● **Exercício curto 1**:
Responda, com base no texto para leitura:
(a) Em que ano faleceu Heleieth Saffioti?
(b) Qual era o tema da obra Gênero, Patriarcado, Violência?
(c) Qual é o título da passagem do livro que descreve violências vividas por meninas dentro de casa?

● **Texto para leitura**:
---

Há exatos vinte anos Heleieth Saffioti publicou Gênero, Patriarcado, Violência – um de seus estudos e pesquisas que compõe a imensa e profunda coletânea que a professora, falecida em 2010, nos legou.

De acordo com a professora, para além de sua notável contribuição teórica, essa obra, cujo tema era a violência contra as mulheres, se destinava a todas e a todos que desejassem conhecer “fenômenos sociais relativamente ocultos”. Ou seja, aos que se desafiassem a saber o porquê de, em nome da “preservação da família”, não raro um homem agressor ser agraciado pelo silêncio (e, digo eu, impunidade) sobre seus atos. A obra, dizia ela, também seria de interesse das vítimas, na medida em que as ajudaria a identificar relações violentas e as encorajaria a buscar ajuda.

Magistral, mas em uma passagem do livro intitulada “O tabu do incesto” que nos tempos atuais, na linguagem da internet, mereceria a advertência “alerta de gatilho”, Saffioti choca ao descrever em minúcias experiências de violências psicológica e sexual vividas por meninas dentro de casa. E, provocando um misto de repugnância e indignação em suas leitoras e seus leitores, apresenta um caso em especial, de uma família de classe social abastada, onde ocorreriam abusos sexuais de parte de um pai. As agressões teriam sido confidenciadas por uma das filhas, em segredo, para uma amiga. Algo que, contudo, a pesquisadora não pode confirmar pelo que ela denominou de “conspiração do silêncio”.

Digo sempre, e repetirei quantas vezes forem necessárias: o ‘lar doce lar’ não é, e nunca foi, um lugar seguro para as mulheres, nem adultas, nem adolescentes, menos ainda enquanto crianças. Entretanto, o segredo garantido pela conspiração do silêncio, por sua vez, não é uma característica peculiar ao âmbito doméstico. O segredo é, e sempre foi, uma forma de ocultar outras formas de violência vivenciadas não somente no privado, como também no espaço público (ou que deveria ser verdadeiramente público).

---

● **Informações exibidas**:
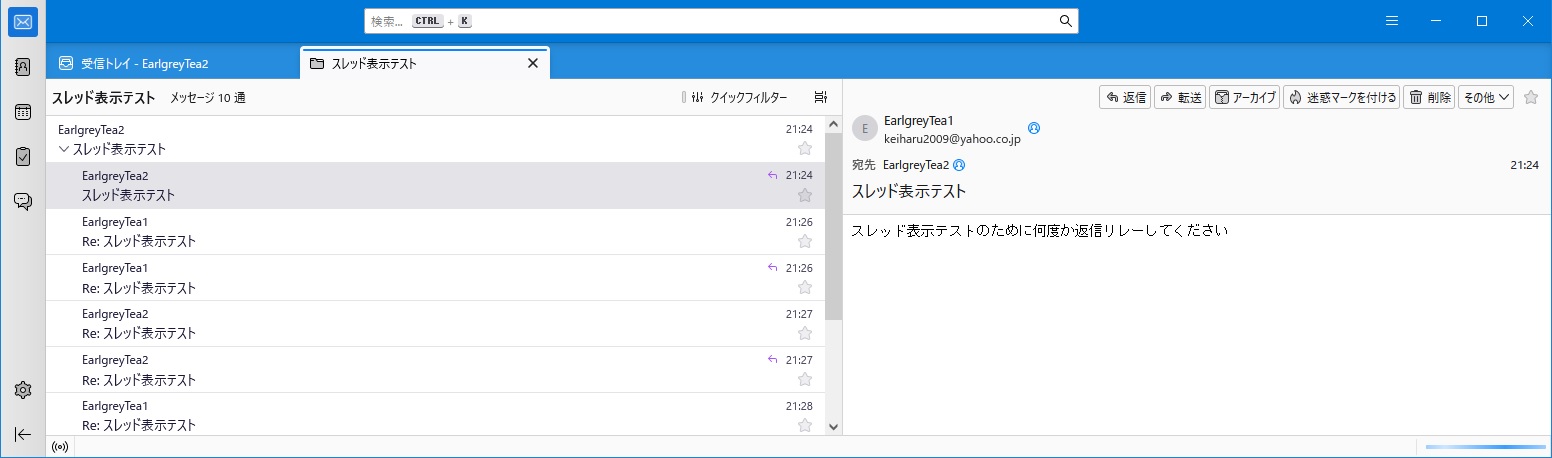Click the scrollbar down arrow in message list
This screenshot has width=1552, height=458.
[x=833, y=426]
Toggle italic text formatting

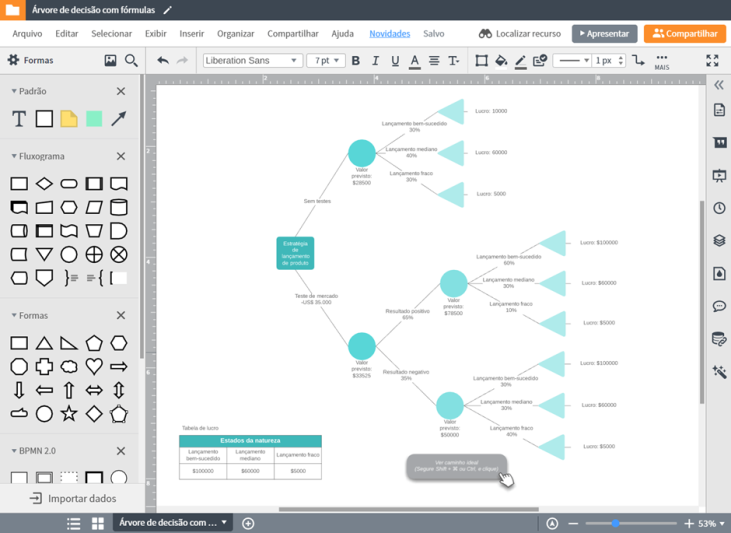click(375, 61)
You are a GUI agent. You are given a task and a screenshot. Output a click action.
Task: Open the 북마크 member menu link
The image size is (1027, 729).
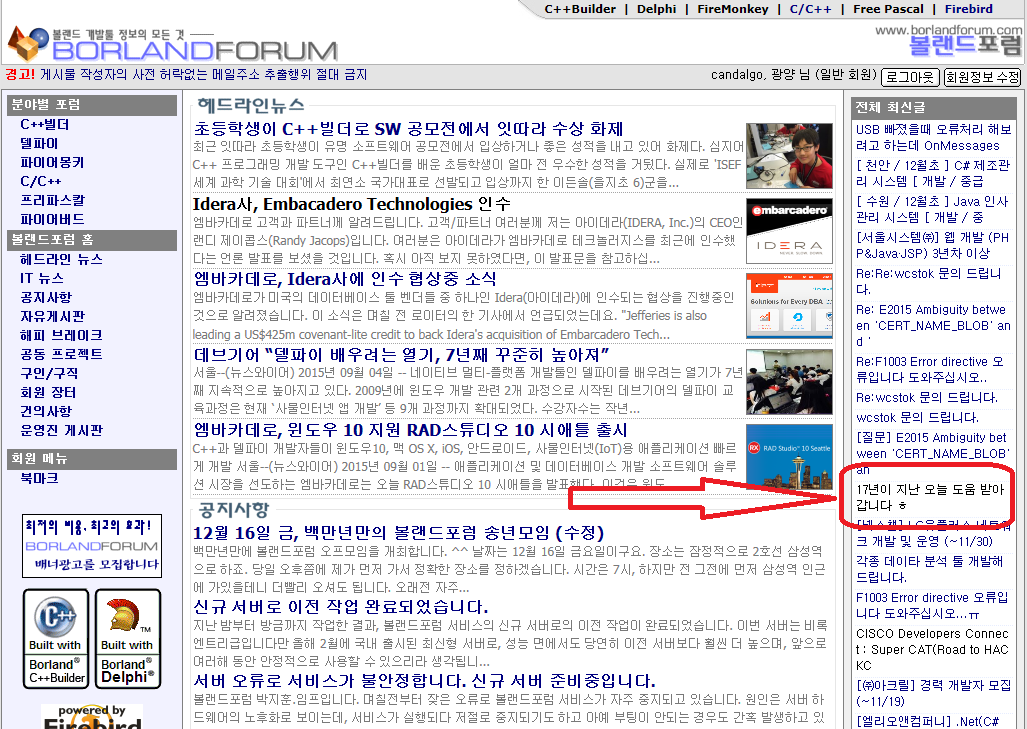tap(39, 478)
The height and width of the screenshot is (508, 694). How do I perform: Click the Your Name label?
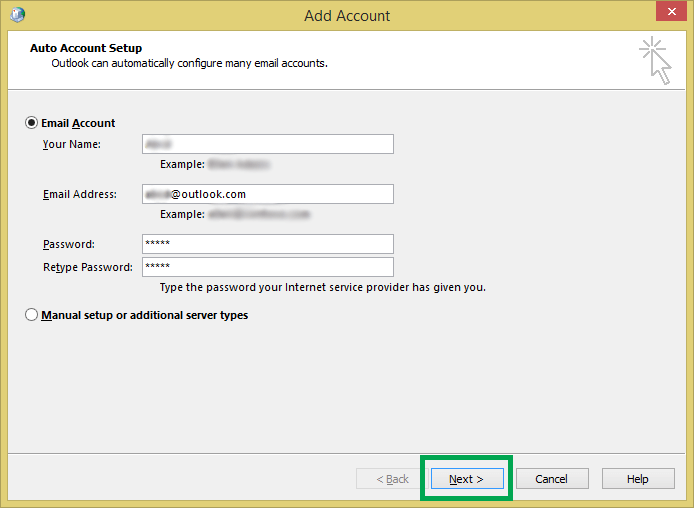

---

● **Exercício curto 2**: Por favor, troque "image size" por "screen size" em todos os registros e reescreva-os sem nenhuma outra mudança. Deixe as imagens fora da resposta.

● **Solução completa 1**:
(a) Em 2010.
(b) A violência contra as mulheres.
(c) “O tabu do incesto”.

● **Solução completa 2**:
Click the scrollbar down arrow in message list
This screenshot has width=1552, height=458.
[x=833, y=426]
Toggle italic text formatting

click(375, 61)
You are a GUI agent. You are given a task and a screenshot. Output a click action.
Task: Open the 북마크 member menu link
The screen size is (1027, 729).
tap(39, 478)
The height and width of the screenshot is (508, 694). How do I perform: Click the Your Name label?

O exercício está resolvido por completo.